Mayor Kurt L. Schmoke had this to say yesterday to William Donald Schaefer: "Dare you."
To which the former governor of Maryland and erstwhile mayor of Baltimore replied: "Double dare you."
There they went again.
The long-feuding enemies, whose animosity has been tempered only by some brief rapprochements over the years, were back in fine form yesterday.
Mr. Schmoke, the button-down mayor known for his polished Ivy League demeanor, took a hard line with his savvy, do-it-now predecessor.
Deflecting the latest blunt criticism from Mr. Schaefer, who blamed him for jeopardizing Baltimore's tourism business, the mayor said, "If all this is just a warm-up to the candidacy, I believe that either he gets in or shuts up."
"I thought he was going to be an elder statesman and kind of rise above it all," Mr. Schmoke said. "But it seems that leopards don't change their spots."
Mr. Schaefer had warned the day before that the mayor's attempts to wrest control of the city convention bureau could "destroy tourism."

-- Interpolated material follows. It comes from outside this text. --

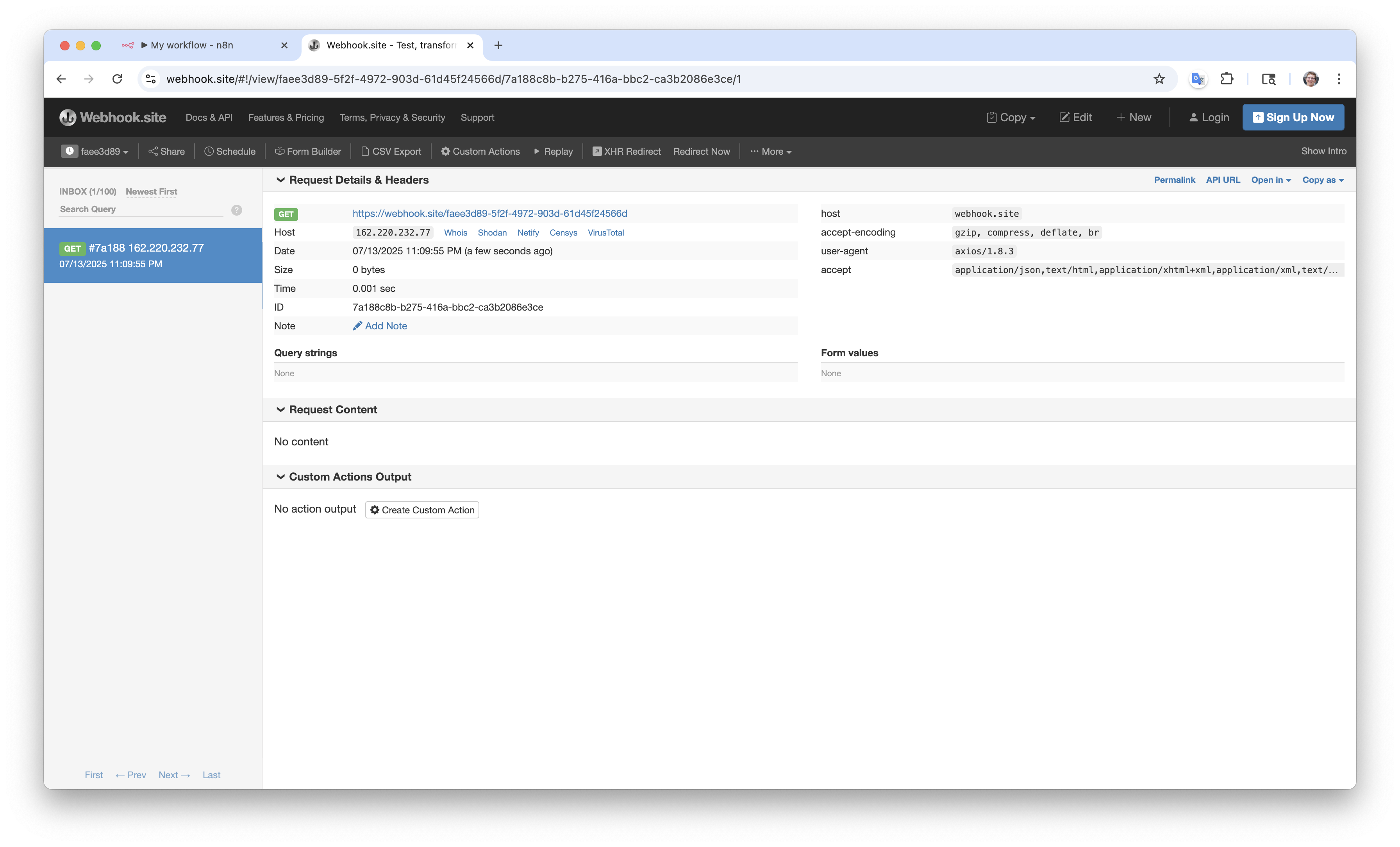Open Form Builder tool
Screen dimensions: 1400x847
tap(308, 151)
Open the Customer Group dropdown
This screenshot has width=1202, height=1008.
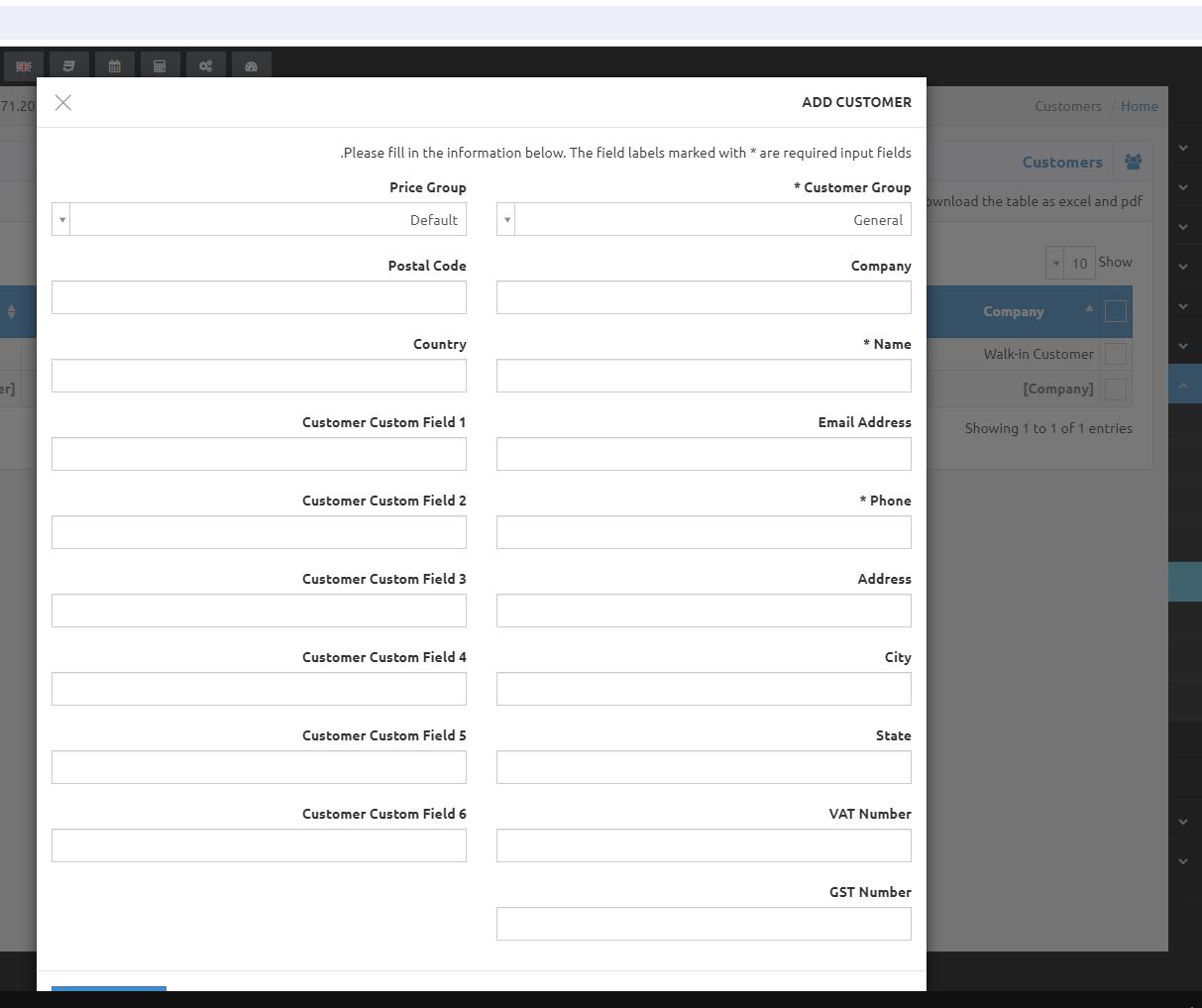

He had a few more tough words yesterday for Mr. Schmoke, whom he has often accused of not doing the job as well as he did in 15 years as Baltimore's mayor.
"Let's talk about how dirty the city is," Mr. Schaefer said. "Let's look at all the vacant lots, let's look at all the houses that are falling apart, let's look at the schools. . .The city's in bad shape. I'm going to speak out on how I see it."

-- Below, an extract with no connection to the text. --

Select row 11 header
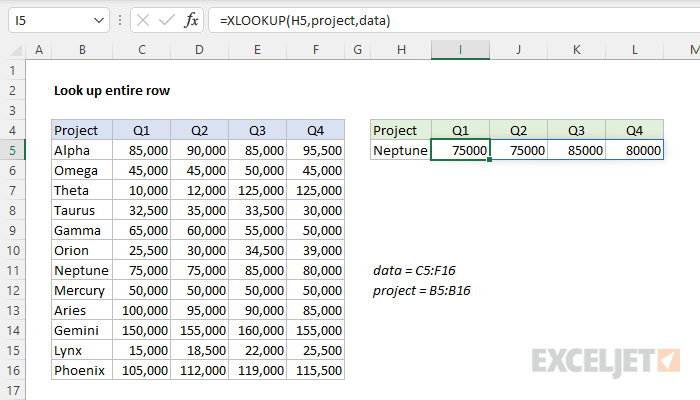Viewport: 700px width, 400px height. (x=12, y=271)
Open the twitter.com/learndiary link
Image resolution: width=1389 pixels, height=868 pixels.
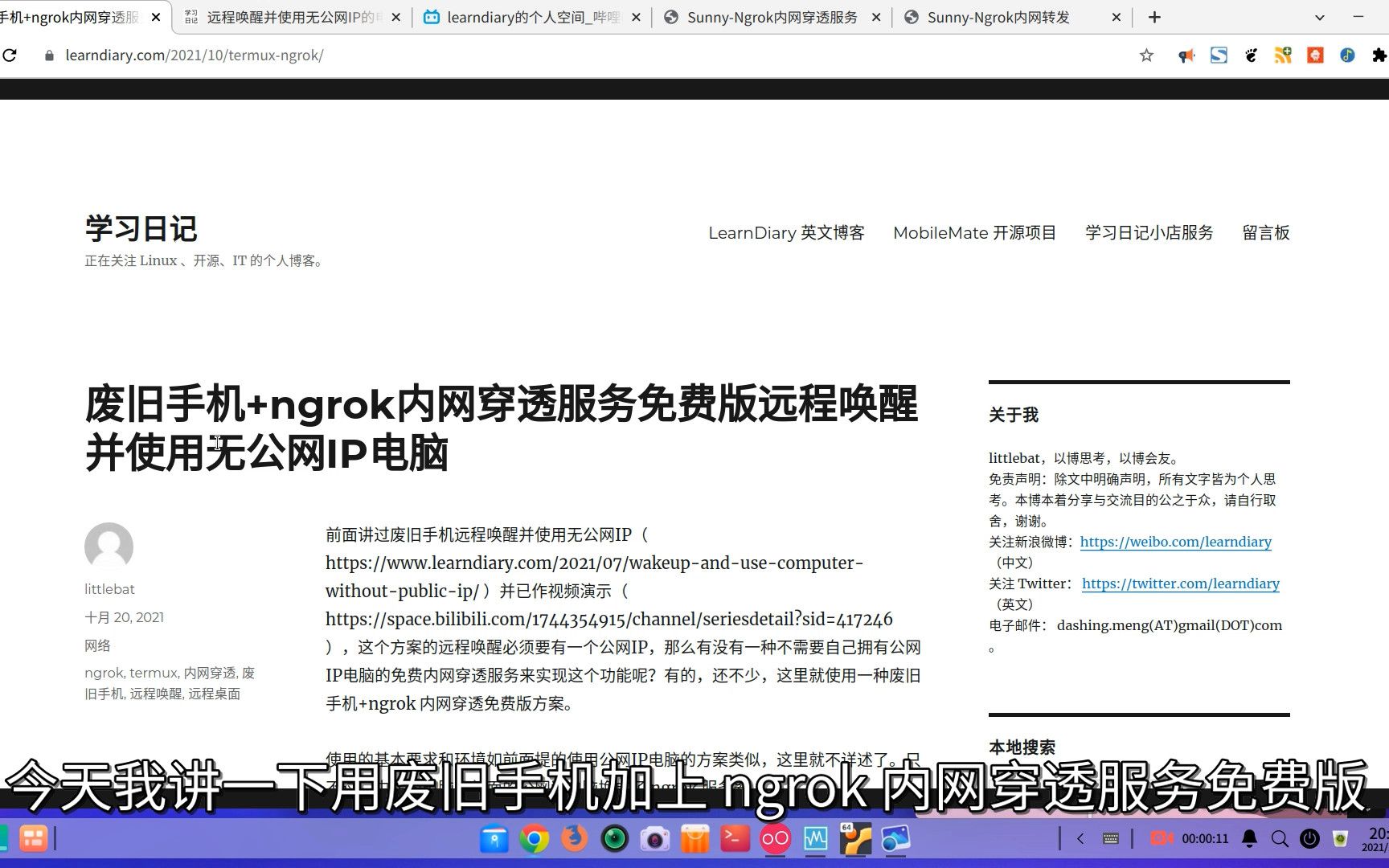click(x=1180, y=583)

Although he continued to hedge on whether he plans to enter the mayoral race, Mr. Schaefer said he would be more than happy to compare his record of 15 years as mayor to Mr. Schmoke's two terms.
And he said he's not afraid of losing a campaign.

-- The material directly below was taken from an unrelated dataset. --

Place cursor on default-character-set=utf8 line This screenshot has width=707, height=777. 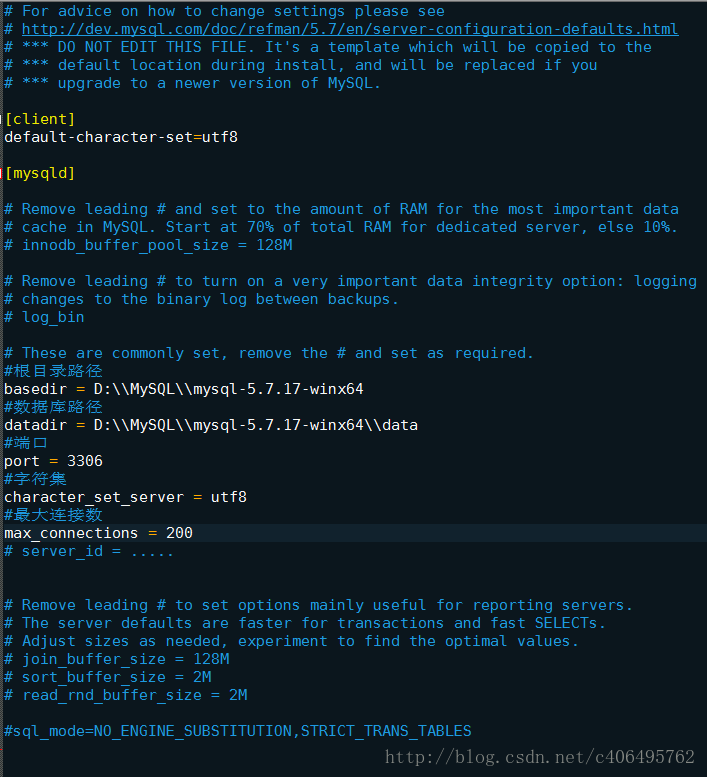tap(120, 137)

"I was able to produce here," Mr. Schaefer said. "I have lost before. One thing I don't want to lose -- I don't want to lose the city."
It sounded like the old days when Mr. Schaefer, always devoted to Baltimore, always eager for momentum, was striding city streets jotting down notes on abandoned homes and trash-strewn alleys.
Mr. Schaefer, who said the mayor's attack showed "he's scared," seemed ready to fight his way back to City Hall.
Yet he remained coy about his prospects in the mayoral campaign, which already has turned into an acrimonious, hard-fought race between Mr. Schmoke and City Council President Mary Pat Clarke.
Mrs. Clarke, who had been relegated to the sidelines for much of the past two days as the news media embraced a potential Schaefer candidacy, had a chance to face off with Mr. Schmoke last night at a forum sponsored by the Mount Royal Democratic (( Club.
Asked whether she's bracing for an entry by Mr. Schaefer, Mrs. Clarke said, "I think he's concerned about the future of the city, and he certainly has every right to express his concern. I really don't think he's planning to run, but we have not talked about it."